Path: utzoo!utgpu!water!watmath!clyde!att!alberta!firat
From: firat@alberta.UUCP (Firat Uludamar)
Newsgroups: sci.electronics
Subject: Re: SP1000
Keywords: speech recognition
Message-ID: <459@cavell.UUCP>
Date: 26 Jul 88 00:09:48 GMT
References: <6308@aw.sei.cmu.edu> <744@io.ATT.COM> <2352@pt.cs.cmu.edu>
Reply-To: firat@cavell.UUCP (Firat Uludamar)
Organization: U. of Alberta, Edmonton, Alberta, Canada
Lines: 46

In article <2352@pt.cs.cmu.edu> phd@speech1.cs.cmu.edu (Paul Dietz) writes:
>In article <744@io.ATT.COM> tmk@io.UUCP (59481[rjb]-t.m.ko) writes:
>>There is a speech recognition chip SP1000 from General Instrument (?).
>>It uses linear predictive coding and does both recognition and systhesis.
>
>Could you tell us more about this chip? Sounds mighty interesting...
>
>--- phd

SP1000 is a 5V 28-pin chip which can be configured for both speech recognition
and synthesis. It can be used as a memory-mapped I/O device. It has to be 
used with analog signal conditioning circuitry (lowpass and preemphasis
filter, variable gain amplifier, anti-aliasing filter, A/D converter for 
recognition).

Recognition mode: 
Sampling frequency [5.0, 15.9 kHz] can be controlled by sw. It has got a
8-stage all-zero lattice filter to do Linear Predictive Coding (LPC) analysis.
LPC analysis can be performed on frames of digitized speech samples.
The number of samples in a frame can be specified by sw. The result of
LPC analysis is 8 reflection coefficients (8-bit each) which can be retrieved 
from the SP1000. Reflection coeffs have to do with lossless acoustic tube
model for speech. "Linear Prediction of Speech" by Markel and Gray (Springer-
Verlag 1976) is an excellent reference on speech models etc.

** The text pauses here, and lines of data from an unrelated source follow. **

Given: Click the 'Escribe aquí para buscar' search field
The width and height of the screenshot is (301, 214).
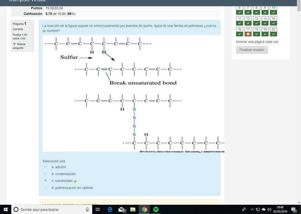Looking at the screenshot, I should coord(50,209).
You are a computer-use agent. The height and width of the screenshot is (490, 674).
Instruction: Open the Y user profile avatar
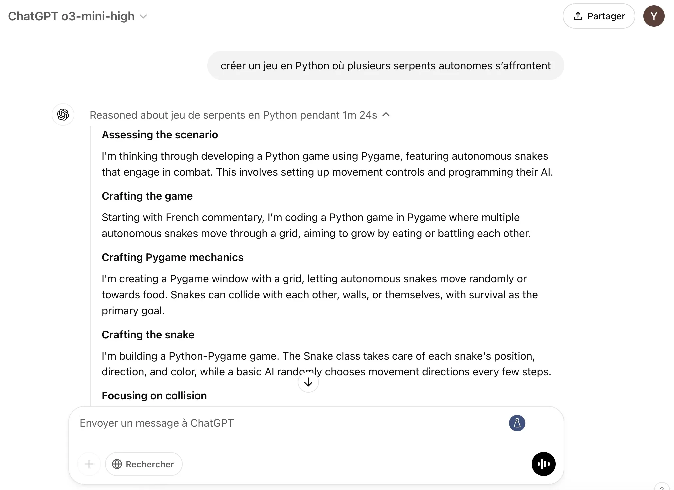[654, 16]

Also, the
SP1000 computes the avg magnitude of samples in an analysis frame.

Synthesis mode:
Sampling frequency is sw controlled in the range of [4.0, 12.7 kHz]. The
SP1000 uses a ten-stage, all-pole lattice filter for synthesis. Each stage
requires 9-bit reflection coeff which can be written to the chip using
8-bit bidirectional address bus and two different write commands. 8
different excitation sequences (2 constant, pseudo-random seq for
unvoiced speech, voiced excitation, male, female, falsetto, and creaky)
can be chosen through sw. The output is pulse-width modulated signal
which is run through a low-pass filter and a speaker.

More info on SP1000 can be obtained from General Instruments branch in
Chandler, Arizona. 

As for the references on speech chip technology, "Electronic Speech Synthesis
Techniques, Technology, and Applications" by Geoff Bristow (ed.) and
"Computer Speech Processing" by Fallside and Woods contain few interesting
chapters. Also see Montlick et al.'s paper in IEEE ASSP 1983 Conf 
(pp. 499-501).

Firat Uludamar